Hier ein weiterführender Artikel: EU will Schließfächer knacken ……

„Aber Sie haben ja nichts zu befürchten, wenn Sie nichts zu verbergen haben, stimmts?“

So argumentieren die Politiker und die Behörden immer. Aber was heißt das schon, wo liegt hier die Meßlatte, was bedeutet „verbergen“?

Alles unter dem Deckmantel der Steuerehrlichkeit, der Terrorismusfinanzierung und dem aufspüren von Schwarzgeldern.

Übrigens auch die Einführung der IBAN-Nummer – Sie erinnern sich, das ist dieser Zahlensalat, den Sie bei jeder Überweisung eingeben müssen – wurde eingeführt, um jederzeit auf Ihr Konto zugreifen zu können.

IBAN-Die europäische Kontonummer und der Direktzugriff auf Ihr Konto
IBAN-Die europäische Kontonummer und der Direktzugriff auf Ihr Konto.

War Ihnen das klar?

Mit der IBAN haben die EU-Bürokraten die Möglichkeit direkt auf Ihr Konto zuzugreifen und sich mal ein paar Sondersteuern abzubuchen, siehe Zypern, wo die Bankkunden von ihrer Bank enteignet wurden, damit die Banken überleben konnten.

Was viele leider auch vergessen ist, dass meist nicht alles im Schließfach versichert ist.

Das mussten schmerzhaft die Kunden einer Steglitzer Volksbank-Filiale feststellen, wo viele der Werte, die geklaut wurden, einfach nicht versichert waren. Hier geht es zum Artikel ….

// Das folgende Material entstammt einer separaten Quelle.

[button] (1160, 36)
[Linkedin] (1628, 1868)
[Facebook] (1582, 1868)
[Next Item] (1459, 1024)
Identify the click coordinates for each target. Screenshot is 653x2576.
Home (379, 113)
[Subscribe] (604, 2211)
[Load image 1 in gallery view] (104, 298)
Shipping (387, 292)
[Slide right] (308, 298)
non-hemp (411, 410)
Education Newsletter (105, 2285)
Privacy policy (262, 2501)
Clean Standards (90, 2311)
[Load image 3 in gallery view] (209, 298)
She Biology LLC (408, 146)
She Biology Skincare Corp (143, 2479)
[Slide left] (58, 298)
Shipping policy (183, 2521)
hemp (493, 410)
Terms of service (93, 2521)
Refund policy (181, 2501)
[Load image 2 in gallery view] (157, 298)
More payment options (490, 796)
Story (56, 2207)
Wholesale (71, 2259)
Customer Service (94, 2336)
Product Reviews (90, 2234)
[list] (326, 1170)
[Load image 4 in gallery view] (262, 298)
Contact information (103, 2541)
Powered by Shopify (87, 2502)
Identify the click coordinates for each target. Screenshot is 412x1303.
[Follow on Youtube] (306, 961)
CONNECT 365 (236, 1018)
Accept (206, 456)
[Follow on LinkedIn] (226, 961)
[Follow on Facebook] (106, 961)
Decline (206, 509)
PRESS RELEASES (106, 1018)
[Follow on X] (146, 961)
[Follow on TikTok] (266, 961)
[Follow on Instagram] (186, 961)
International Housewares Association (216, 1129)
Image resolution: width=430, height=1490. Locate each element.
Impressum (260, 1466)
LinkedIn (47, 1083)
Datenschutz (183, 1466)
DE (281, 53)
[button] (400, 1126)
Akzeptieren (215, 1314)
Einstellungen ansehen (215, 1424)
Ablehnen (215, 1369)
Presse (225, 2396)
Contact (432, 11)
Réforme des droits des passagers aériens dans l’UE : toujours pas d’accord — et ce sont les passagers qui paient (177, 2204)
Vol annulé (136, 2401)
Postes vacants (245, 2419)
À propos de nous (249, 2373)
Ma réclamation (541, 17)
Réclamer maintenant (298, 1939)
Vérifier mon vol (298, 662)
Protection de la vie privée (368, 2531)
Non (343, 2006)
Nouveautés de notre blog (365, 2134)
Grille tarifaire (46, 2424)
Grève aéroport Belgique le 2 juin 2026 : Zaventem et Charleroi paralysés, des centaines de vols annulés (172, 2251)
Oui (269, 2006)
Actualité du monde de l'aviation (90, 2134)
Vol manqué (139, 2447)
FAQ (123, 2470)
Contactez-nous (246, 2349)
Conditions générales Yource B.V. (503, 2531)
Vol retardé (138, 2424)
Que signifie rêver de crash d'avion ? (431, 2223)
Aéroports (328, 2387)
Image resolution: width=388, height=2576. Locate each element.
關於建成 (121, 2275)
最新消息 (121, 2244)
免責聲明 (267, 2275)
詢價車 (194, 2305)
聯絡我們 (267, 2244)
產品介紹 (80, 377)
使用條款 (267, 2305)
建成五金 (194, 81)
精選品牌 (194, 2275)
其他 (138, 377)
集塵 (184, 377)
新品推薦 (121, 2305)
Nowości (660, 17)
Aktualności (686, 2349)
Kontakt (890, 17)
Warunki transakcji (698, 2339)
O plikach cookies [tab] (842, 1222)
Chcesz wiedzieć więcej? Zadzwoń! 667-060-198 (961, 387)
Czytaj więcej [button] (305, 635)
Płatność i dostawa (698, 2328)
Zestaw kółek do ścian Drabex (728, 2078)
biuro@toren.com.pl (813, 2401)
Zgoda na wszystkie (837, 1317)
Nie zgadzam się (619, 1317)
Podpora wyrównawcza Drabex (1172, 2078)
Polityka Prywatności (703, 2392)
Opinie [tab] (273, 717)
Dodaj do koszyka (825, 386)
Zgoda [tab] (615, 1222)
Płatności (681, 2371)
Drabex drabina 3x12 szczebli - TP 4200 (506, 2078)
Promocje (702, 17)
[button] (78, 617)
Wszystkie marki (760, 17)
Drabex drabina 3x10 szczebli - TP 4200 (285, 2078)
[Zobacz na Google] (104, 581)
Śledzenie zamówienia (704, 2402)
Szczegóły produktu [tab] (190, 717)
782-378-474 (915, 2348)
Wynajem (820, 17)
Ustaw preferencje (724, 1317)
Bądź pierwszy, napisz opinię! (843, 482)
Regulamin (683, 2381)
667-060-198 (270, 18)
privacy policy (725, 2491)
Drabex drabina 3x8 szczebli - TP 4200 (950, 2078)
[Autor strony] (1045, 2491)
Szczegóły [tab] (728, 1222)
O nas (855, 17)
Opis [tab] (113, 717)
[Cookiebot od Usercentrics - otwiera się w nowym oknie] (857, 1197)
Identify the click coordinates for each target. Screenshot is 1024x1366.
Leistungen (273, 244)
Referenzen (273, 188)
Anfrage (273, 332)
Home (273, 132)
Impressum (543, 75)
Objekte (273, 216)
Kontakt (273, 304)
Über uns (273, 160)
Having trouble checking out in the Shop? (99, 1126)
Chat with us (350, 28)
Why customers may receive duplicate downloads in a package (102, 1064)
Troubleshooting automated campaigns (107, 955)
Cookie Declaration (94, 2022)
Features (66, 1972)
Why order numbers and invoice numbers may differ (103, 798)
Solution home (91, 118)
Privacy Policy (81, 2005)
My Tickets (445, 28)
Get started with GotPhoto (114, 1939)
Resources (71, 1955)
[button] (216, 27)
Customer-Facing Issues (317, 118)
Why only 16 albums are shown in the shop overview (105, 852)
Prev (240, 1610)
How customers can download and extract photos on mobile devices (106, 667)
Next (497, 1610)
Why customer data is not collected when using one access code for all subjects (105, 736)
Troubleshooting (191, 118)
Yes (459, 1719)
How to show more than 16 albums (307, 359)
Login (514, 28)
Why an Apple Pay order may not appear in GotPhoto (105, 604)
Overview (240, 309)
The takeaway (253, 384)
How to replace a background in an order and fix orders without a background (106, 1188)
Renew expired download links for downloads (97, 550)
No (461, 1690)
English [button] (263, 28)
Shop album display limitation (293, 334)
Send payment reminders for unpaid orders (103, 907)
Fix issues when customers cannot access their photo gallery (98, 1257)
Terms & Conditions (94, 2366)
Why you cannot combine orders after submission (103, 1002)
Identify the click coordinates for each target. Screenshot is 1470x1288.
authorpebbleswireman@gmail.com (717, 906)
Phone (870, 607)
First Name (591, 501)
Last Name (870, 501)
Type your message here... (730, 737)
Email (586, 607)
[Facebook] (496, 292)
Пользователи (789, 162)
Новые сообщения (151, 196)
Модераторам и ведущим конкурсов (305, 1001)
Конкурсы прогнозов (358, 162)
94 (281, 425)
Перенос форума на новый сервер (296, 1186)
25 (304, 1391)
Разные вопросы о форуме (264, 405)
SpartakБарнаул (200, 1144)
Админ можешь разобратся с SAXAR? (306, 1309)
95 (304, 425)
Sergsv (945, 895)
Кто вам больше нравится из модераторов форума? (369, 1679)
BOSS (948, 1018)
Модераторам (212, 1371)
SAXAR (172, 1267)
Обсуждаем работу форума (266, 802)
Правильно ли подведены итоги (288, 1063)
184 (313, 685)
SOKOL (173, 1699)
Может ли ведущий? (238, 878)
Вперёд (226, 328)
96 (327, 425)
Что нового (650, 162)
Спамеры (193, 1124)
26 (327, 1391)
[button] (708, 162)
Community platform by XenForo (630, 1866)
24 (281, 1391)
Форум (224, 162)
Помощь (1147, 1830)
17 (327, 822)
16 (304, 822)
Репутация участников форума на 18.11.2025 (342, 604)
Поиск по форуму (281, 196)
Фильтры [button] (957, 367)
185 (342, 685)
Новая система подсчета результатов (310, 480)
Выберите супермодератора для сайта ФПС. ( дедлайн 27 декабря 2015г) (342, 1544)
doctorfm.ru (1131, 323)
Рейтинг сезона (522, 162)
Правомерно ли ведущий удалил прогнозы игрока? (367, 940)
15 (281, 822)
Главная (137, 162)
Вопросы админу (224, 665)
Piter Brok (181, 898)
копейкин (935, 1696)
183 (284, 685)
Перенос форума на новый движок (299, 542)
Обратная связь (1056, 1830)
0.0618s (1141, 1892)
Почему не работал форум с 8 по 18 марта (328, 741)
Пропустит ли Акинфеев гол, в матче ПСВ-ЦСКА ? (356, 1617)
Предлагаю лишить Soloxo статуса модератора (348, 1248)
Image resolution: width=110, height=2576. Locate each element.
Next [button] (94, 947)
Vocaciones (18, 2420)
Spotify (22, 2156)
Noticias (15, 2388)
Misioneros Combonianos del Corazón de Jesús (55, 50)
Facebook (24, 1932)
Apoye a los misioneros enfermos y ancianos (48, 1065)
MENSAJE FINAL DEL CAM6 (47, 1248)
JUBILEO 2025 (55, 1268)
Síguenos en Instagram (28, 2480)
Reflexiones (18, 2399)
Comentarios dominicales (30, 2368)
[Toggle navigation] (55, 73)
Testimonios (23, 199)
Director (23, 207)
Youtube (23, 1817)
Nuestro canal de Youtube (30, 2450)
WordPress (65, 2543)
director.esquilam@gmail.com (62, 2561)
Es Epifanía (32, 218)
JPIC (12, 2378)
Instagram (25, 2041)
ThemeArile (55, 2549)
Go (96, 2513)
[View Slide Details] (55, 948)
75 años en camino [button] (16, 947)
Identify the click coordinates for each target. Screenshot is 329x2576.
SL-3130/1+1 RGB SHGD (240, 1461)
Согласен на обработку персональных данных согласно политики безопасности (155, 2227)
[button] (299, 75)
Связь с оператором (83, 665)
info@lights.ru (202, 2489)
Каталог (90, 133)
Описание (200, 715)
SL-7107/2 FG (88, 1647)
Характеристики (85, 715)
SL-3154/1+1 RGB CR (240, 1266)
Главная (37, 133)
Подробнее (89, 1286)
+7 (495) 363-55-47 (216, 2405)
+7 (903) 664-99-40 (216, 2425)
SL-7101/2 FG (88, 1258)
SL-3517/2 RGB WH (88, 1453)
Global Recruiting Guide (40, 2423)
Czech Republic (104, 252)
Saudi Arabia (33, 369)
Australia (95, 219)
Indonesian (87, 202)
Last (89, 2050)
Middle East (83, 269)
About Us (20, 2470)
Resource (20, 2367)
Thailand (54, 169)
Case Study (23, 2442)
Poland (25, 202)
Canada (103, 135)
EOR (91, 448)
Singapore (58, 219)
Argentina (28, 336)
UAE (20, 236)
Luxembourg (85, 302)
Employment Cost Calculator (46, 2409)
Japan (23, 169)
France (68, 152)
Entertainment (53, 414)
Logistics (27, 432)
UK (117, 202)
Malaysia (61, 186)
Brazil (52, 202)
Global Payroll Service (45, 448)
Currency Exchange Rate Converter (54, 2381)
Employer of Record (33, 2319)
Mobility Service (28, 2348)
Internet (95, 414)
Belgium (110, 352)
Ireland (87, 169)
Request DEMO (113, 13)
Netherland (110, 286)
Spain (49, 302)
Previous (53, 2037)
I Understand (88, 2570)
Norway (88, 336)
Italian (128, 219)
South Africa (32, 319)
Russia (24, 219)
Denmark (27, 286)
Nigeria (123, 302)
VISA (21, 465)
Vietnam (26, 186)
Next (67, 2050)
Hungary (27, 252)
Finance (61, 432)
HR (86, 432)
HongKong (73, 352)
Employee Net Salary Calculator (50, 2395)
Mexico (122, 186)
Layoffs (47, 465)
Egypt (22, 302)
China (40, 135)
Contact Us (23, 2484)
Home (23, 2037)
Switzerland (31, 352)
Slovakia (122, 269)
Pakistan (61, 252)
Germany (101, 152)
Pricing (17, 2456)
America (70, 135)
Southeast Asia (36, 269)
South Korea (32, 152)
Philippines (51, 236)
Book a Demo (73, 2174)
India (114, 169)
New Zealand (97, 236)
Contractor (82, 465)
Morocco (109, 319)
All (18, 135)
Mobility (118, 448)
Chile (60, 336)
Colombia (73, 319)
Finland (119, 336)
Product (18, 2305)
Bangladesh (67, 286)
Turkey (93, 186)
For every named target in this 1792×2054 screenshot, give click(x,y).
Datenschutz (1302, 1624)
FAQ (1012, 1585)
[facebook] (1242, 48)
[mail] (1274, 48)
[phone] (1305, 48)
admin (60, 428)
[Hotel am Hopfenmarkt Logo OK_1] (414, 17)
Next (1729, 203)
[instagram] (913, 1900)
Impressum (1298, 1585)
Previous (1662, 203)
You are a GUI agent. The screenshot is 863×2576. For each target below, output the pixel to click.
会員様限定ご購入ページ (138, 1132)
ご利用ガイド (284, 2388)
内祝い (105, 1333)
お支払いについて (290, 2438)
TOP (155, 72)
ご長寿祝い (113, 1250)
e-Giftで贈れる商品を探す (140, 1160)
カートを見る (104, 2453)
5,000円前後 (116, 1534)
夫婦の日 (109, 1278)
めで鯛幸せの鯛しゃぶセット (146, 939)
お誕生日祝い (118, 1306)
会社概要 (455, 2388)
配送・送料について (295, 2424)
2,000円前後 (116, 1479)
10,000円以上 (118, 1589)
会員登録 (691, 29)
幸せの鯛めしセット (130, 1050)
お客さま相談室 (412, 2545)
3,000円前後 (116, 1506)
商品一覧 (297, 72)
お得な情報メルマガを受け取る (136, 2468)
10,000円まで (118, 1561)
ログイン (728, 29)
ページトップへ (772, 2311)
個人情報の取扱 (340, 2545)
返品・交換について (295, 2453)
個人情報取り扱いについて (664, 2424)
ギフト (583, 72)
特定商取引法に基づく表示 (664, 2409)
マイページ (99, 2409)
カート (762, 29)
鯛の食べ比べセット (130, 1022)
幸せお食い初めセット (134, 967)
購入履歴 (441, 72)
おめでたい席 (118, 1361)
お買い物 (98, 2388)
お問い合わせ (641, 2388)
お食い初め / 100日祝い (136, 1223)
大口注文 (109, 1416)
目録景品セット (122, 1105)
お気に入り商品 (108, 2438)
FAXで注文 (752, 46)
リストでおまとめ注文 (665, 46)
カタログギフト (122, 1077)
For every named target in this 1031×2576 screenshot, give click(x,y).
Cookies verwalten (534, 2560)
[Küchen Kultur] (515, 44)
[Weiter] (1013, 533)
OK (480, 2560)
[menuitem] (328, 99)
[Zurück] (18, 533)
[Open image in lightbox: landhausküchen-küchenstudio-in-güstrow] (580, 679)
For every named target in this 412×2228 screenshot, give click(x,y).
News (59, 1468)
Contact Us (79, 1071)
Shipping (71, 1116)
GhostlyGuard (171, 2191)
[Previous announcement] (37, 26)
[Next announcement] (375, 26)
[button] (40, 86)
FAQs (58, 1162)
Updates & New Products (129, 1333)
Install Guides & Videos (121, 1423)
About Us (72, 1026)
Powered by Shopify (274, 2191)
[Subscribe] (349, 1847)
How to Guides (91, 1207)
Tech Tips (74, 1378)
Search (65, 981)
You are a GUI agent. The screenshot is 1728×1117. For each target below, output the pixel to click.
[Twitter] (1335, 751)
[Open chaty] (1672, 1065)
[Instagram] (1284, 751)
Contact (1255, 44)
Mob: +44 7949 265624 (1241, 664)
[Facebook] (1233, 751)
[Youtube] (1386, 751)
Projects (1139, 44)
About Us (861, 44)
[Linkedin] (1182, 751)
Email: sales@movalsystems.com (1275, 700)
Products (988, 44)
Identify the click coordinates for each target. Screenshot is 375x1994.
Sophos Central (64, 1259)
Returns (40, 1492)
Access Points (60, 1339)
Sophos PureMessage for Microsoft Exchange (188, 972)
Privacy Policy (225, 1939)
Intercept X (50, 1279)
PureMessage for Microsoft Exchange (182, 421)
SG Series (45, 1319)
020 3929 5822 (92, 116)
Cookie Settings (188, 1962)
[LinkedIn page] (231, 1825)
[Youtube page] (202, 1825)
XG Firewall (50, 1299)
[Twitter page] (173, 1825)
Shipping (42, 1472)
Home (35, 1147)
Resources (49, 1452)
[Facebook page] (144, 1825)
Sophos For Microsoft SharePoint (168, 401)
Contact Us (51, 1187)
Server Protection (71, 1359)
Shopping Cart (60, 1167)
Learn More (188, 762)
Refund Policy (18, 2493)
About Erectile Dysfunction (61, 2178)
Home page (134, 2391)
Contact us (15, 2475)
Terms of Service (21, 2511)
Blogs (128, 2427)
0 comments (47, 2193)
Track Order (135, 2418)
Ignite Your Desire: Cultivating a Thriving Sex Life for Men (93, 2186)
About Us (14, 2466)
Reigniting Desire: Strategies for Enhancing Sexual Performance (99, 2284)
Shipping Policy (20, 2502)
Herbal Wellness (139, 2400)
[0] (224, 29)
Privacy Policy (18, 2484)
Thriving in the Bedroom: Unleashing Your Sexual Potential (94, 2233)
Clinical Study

Das scheint gerade auch ein Trendsport zu werden – das aufbrechen und ausrauben von Schließfächern.

Anfang Mai habe ich selbst mal bei meiner Sparkasse die Preise für ein Schließfach erfragt.

Es gibt dort Schließfächer mit 5,2 cm Höhe für 35 € im Jahr – bis zu 18,8 cm Höhe für 65 € im Jahr.

Auf nachfragen habe ich festgestellt, dass dort nur Werte in Höhe von 11.000 € versichert sind.

Die Betonung liegt hier auf „nachfragen“.

Hätte ich hier nicht selbst nachgefragt und beispielsweise Werte für 30.000 € gelagert, dann wären nur 11.000 € bei einem Diebstahl versichert.

Eine Zusatzversicherung, die Vermögenswerte bis 30.000 € absichert, kostet 21,25 € mehr im Jahr.

Trotzdem wäre es momentan keine gute Idee, wenn Sie Bargeld, Schmuck, Gold, Silber und andere Wertgegenstände im Schließfach aufbewahren. Die Risiken sind einfach zu groß.

Geld, Gold, Silber, Bargeld im eigenen Tresor lagern.
Geld, Gold, Silber, Bargeld – im eigenen Tresor lagern.

Tipp:

Kaufen Sie sich lieber einen Tresor für zu Hause und machen eine entsprechende Hausrat dazu. Das geht auch für Summen über 100.000 € und mehr und das für kleines Geld.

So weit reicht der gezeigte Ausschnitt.